Эта неудовлетворенность ролью сыщика, (вернее, «неправильность» этой роли), возможно, подвигла авторов последних двух экранизаций романа, с Пуаро-Суше и Пуаро-Браной, к придумыванию отсутствующего в книге пролога: с турецким самосудом над женщиной, который наблюдает Пуаро-Суше, и с эффектной сценой в Иерусалиме, у Стены Плача, где Пуаро-Брана, посреди огромной толпы, обвиняет британского полицейского в попытке разжечь межрелигиозную резню в городе трех религий. В первом случае присутствие героя как бы легитимирует побивание камнями несчастной изменницы и узаконивает в зрительском восприятии шариатский самосуд; во втором он фактически сам же провоцирует самосуд, не только обличив британского чиновника, но еще и подставив удачно свою трость пытающемуся скрыться преступнику и сбив его с ног — так, что преступник оказывается в полной власти фанатично настроенной, разгоряченной толпы. И вряд ли коварному полицейскому удастся дожить до официального суда. Интересно, что и в первом случае, в Стамбуле, и во втором, в Иерусалиме, Пуаро как бы предваряет новый самосуд — в вагоне-святилище…


* * *

Но если бы вдруг довелось экранизировать знаменитый роман мне, я бы ввел в фильм не пролог, а, напротив, эпилог. Мне представилось вдруг, что вот Эркюль Пуаро совершил то, что совершил. Произнес свою знаменитую фразу: «Я изложил вам разгадку этого убийства и имею честь откланяться». Собирается уйти в полной тишине.

Останавливается.

Оборачивается.

Вагон пуст.

Нет присяжных-судей-палачей-жрецов, нет доктора Константина, нет мистера Бака. Нет убитого.

Никого.

Он — детектив, человек, он — тот, кто живет на границе мира мертвых и мира живых, словом, Эркюль Пуаро — один. Живой сыщик с мертвым взглядом.

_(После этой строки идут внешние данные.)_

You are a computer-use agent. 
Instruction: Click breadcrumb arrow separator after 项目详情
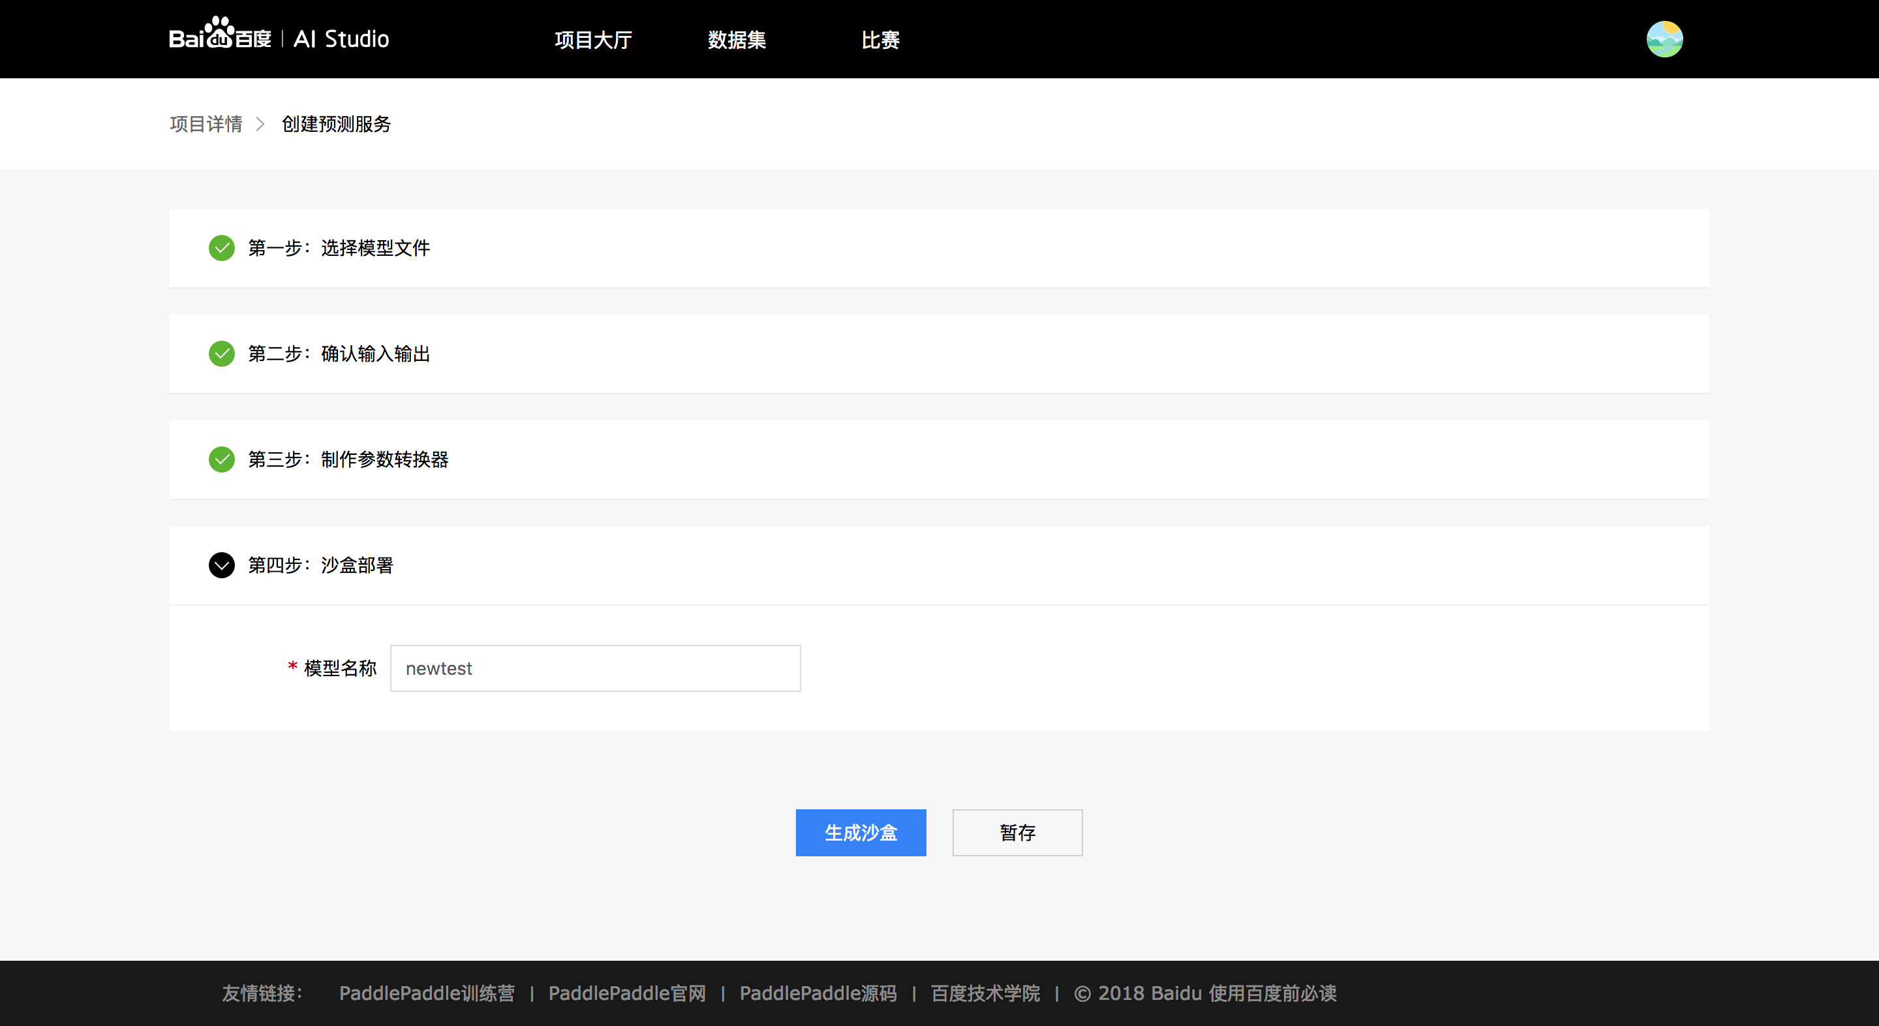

И перед ним — пустой поезд, заполненный ненужной роскошью, передвижная египетская гробница, гробница Тутанхамона, погребальная ладья, «Восточный экспресс», постепенно заносимый снегом, медленно плывущим с Запада…

Спрашиваете, думала ли об этом «королева детектива»?

Наверняка нет.

Конечно, нет.

Безусловно, нет.

Кто знает, о чем она думала, когда писала всё это. О грязной посуде, как она сама говорила? О бананах, как отвечал на подобный вопрос Джон Леннон?

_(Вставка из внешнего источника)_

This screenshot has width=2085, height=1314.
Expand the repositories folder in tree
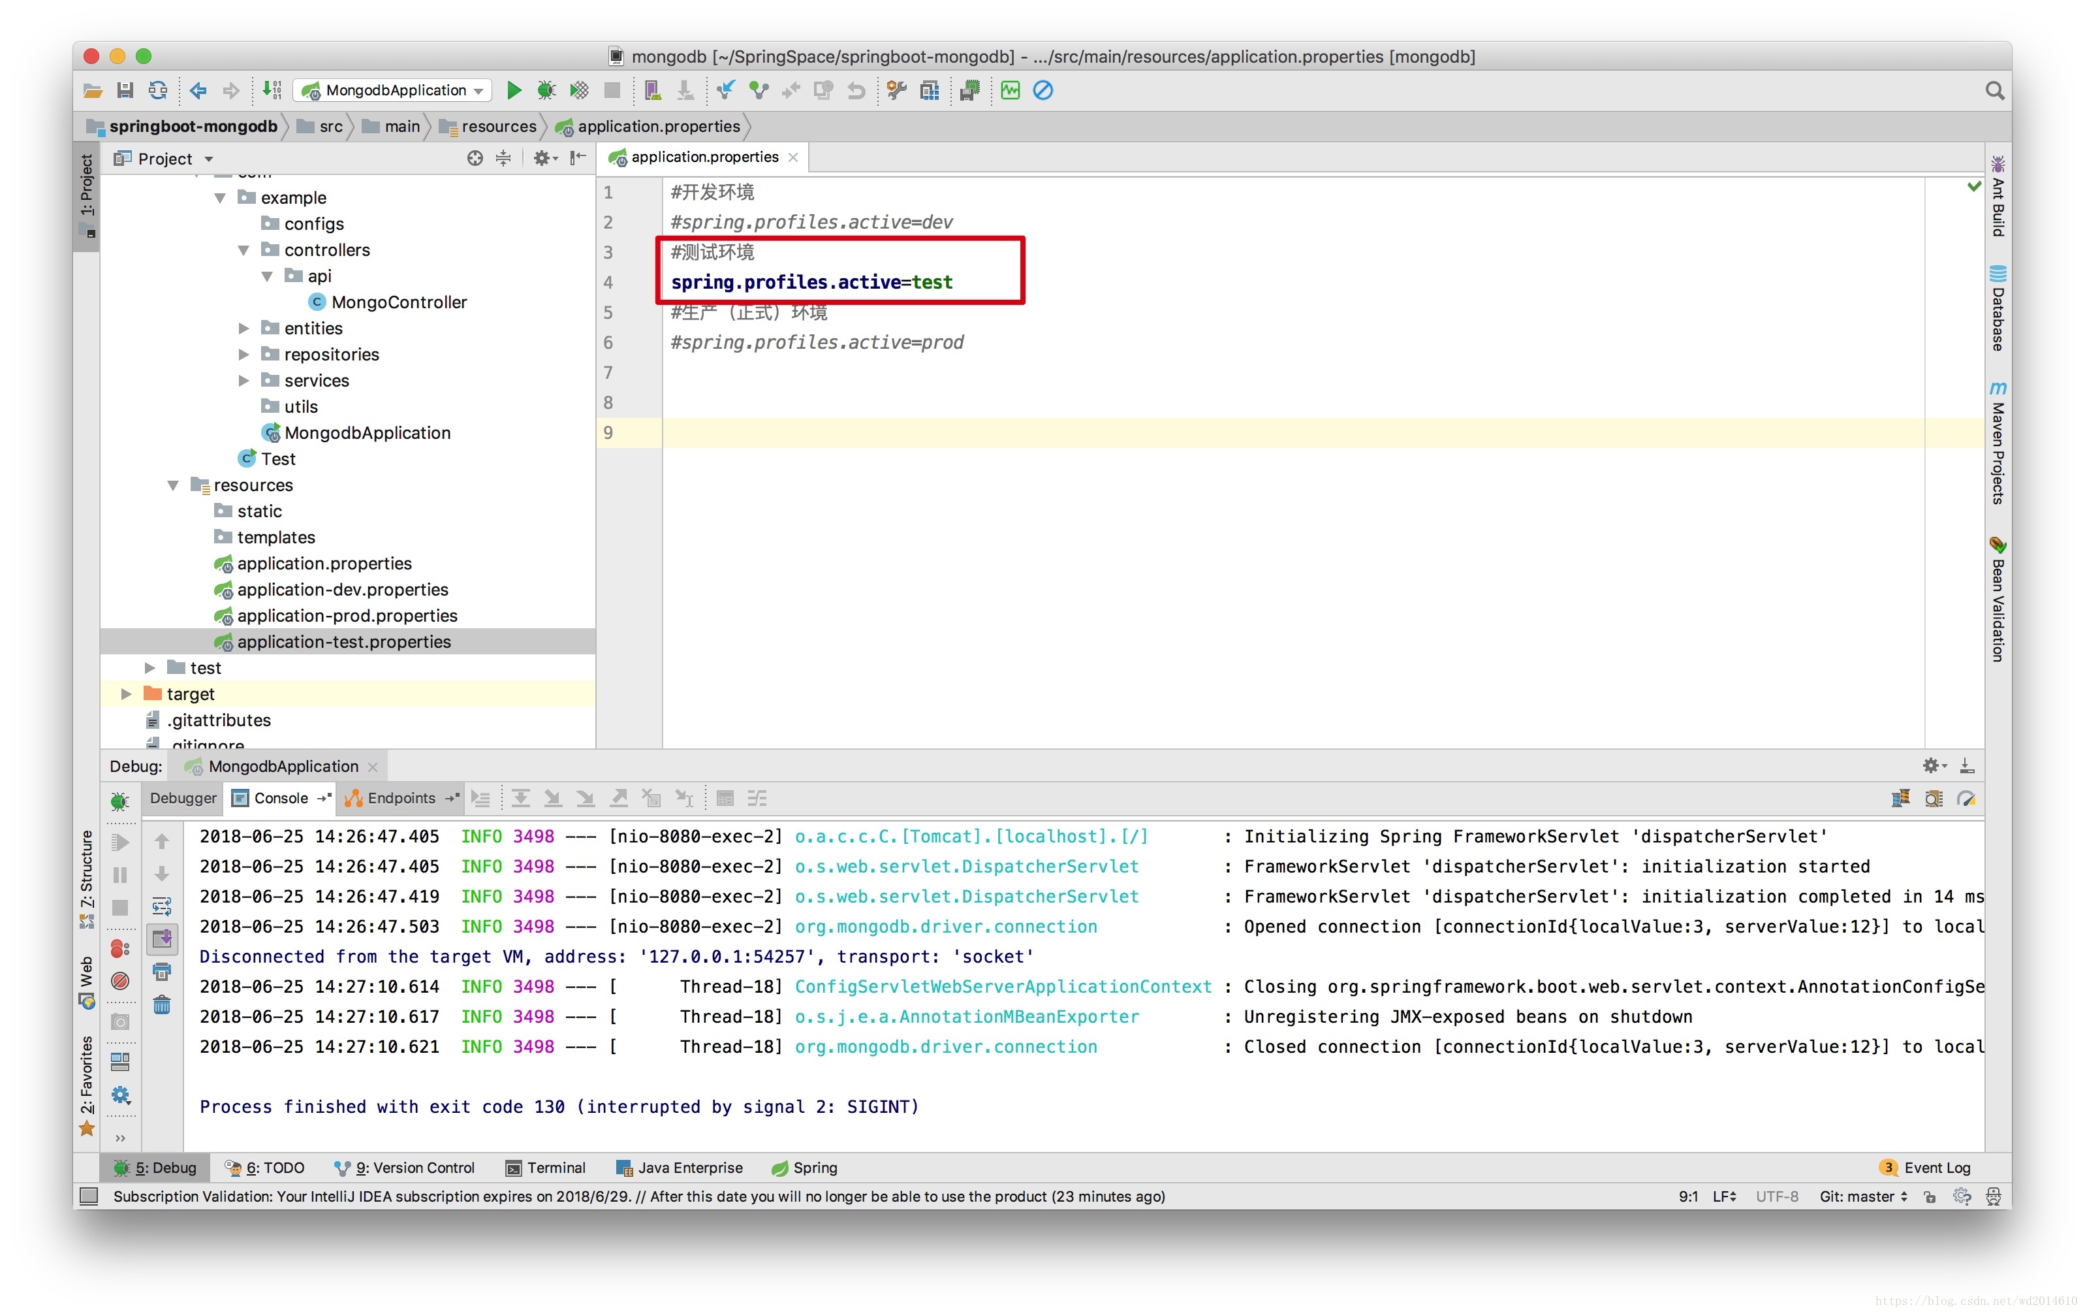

«Когда б вы знали, из какого сора растут стихи…»

Когда б мы знали, из какого сора вырастают детективные шедевры…

V. КРИМИНАЛЬНАЯ ЗООЛОГИЯ

Чувство необъяснимого ужаса впервые в жизни я испытал при чтении рассказа Артура Конана Дойла «Пестрая лента». Была у нас в семье замечательная традиция: мама читала вслух мне и бабушке (сам я уже читать умел, но слушать, на ночь глядя, любил гораздо больше). Так вот, в один прекрасный день мама принесла только что вышедшую книгу «Записки о Шерлоке Холмсе» (с предисловием Корнея Чуковского!) и прочла нам этот знаменитый рассказ.

До сих пор помню то ощущение, ни разу мною не испытанное ранее. Пытаясь много лет спустя вспомнить и понять, что именно меня напугало, я постепенно пришел к выводу: во всяком случае, не преступление и не чудовищные планы преступного доктора, разрушенные великим сыщиком. Более всего меня напугали животные, фигурировавшие на страницах рассказа. Не только и даже не столько змея-убийца, сколько павиан, гиена и леопард, свободно разгуливавшие по двору. Источником ужаса, как я сейчас понимаю, стала атмосфера, окружавшая фигуру главного героя, Шерлока Холмса… Впрочем, сам Артур Конан Дойл в рассказе «Камень Мазарини» пишет о «пропасти отчуждения и одиночества, окружавшей таинственную фигуру великого сыщика»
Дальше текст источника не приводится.